Example: In $20 \div 4 = 5$,

20 is the dividend
4 is the divisor

In Vedantu's personalized learning modules, students practice identifying and working with these key terms through solved examples and interactive quizzes.

5. What is the difference between quotient and remainder in division?

Quotient and remainder are two distinct outcomes of a division operation:

Quotient: The number of times the divisor fits completely into the dividend. It is an integer value representing the main result of division.
Remainder: The portion of the dividend left after dividing by the divisor, provided the division is not exact.

For example, in $17 \div 3 = 5$ with a remainder of 2, 5 is the quotient and 2 is the remainder. Vedantu's live math classes help clarify these concepts with step-by-step problem solving.

6. Can the remainder ever be greater than the divisor?

No, in a division problem, the remainder is always less than the divisor. If the remainder were equal to or greater than the divisor, it means the division was not complete, and further division could occur. For example, when dividing 22 by 5, the quotient is 4 and the remainder is 2 ($22 = 5 \times 4 + 2$), since 2 < 5. This foundational rule is emphasized and practiced in Vedantu's division lessons for better conceptual understanding.

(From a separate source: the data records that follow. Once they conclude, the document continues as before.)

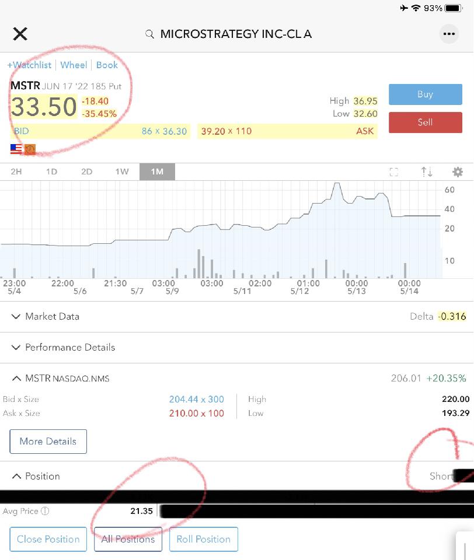Switch chart to 1W timeframe

click(x=121, y=172)
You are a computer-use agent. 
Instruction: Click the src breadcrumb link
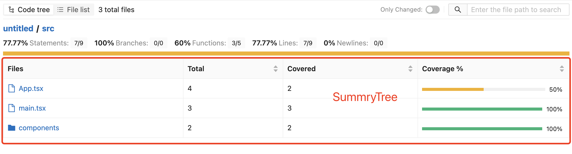(x=48, y=29)
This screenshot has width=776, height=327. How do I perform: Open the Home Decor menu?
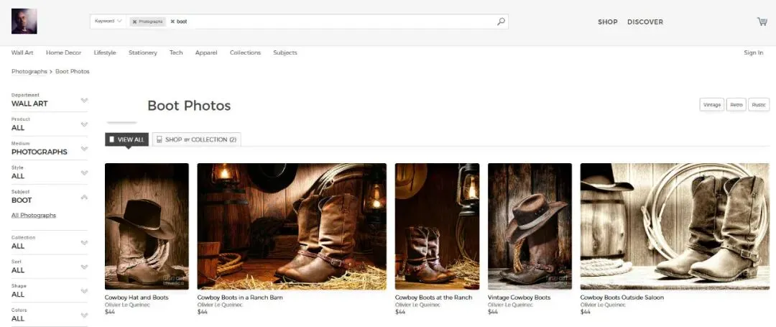coord(63,52)
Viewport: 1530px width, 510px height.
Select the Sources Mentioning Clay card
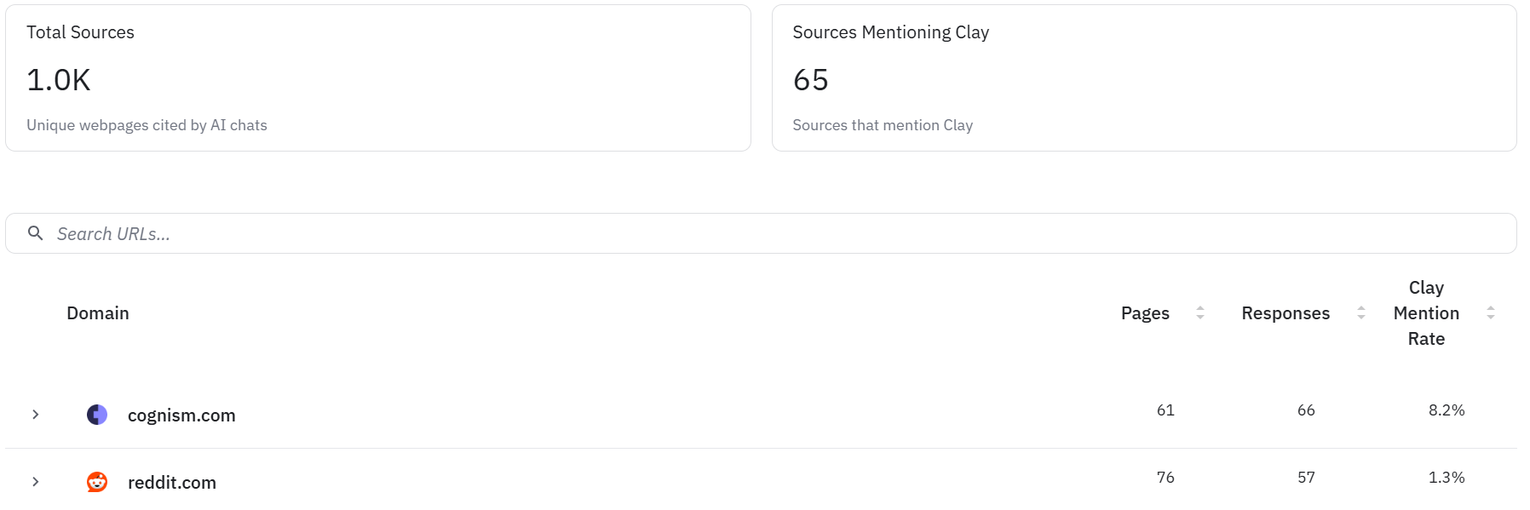(1143, 78)
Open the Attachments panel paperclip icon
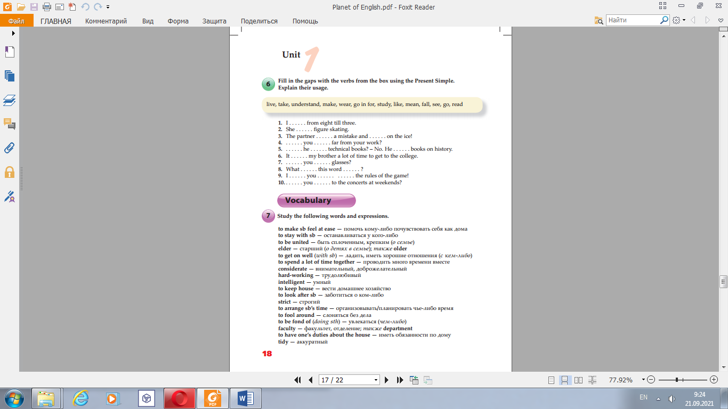The width and height of the screenshot is (728, 409). click(x=10, y=148)
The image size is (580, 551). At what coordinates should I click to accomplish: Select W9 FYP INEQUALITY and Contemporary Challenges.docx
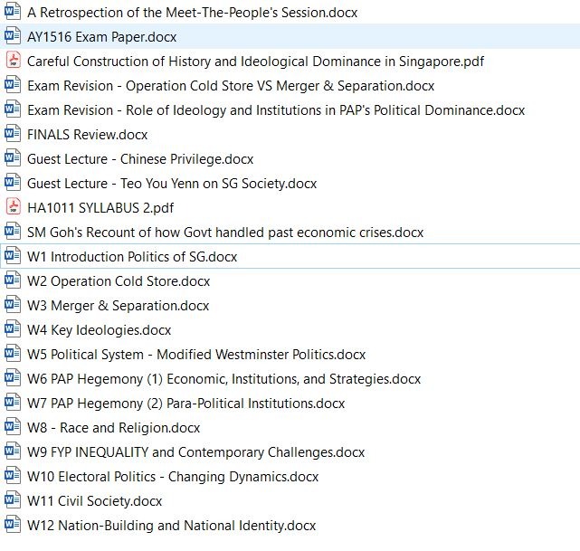[x=195, y=452]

7. What are some practical examples of divisor, dividend, quotient and remainder in daily life?

Examples of division terms in everyday situations:

Sharing 25 apples among 4 friends: 25 is the dividend, 4 is the divisor. Each friend gets 6 apples (quotient), and 1 apple is left (remainder).
Packing 37 books into boxes of 8: 37 books (dividend), boxes hold 8 books each (divisor). You fill 4 boxes (quotient), with 5 books remaining (remainder).

Vedantu uses real-life math problems in its teaching approach to make the learning of divisors, dividends, quotient, and remainder engaging and relatable for students.

8. How are division terms used in word problems and exams?

In math word problems and exams, division terms like dividend, divisor, quotient, and remainder help students break down and solve problems step by step. Students are often asked to identify these terms, set up corresponding equations, and use the formula $\text{Dividend} = (\text{Divisor} \times \text{Quotient}) + \text{Remainder}$. Vedantu provides a range of word problems and practice tests that help students master these concepts in preparation for school and competitive exams.

9. Why is understanding the divisor, dividend, quotient and remainder important in mathematics?

A clear understanding of divisor, dividend, quotient, and remainder forms the basis for division and is foundational for solving advanced mathematical topics such as fractions, algebra, and number theory. Mastery of these concepts ensures success in mathematical reasoning, problem-solving, and standardized tests. Vedantu's courses give focused attention to these basics through visual explanations and interactive exercises designed by expert teachers.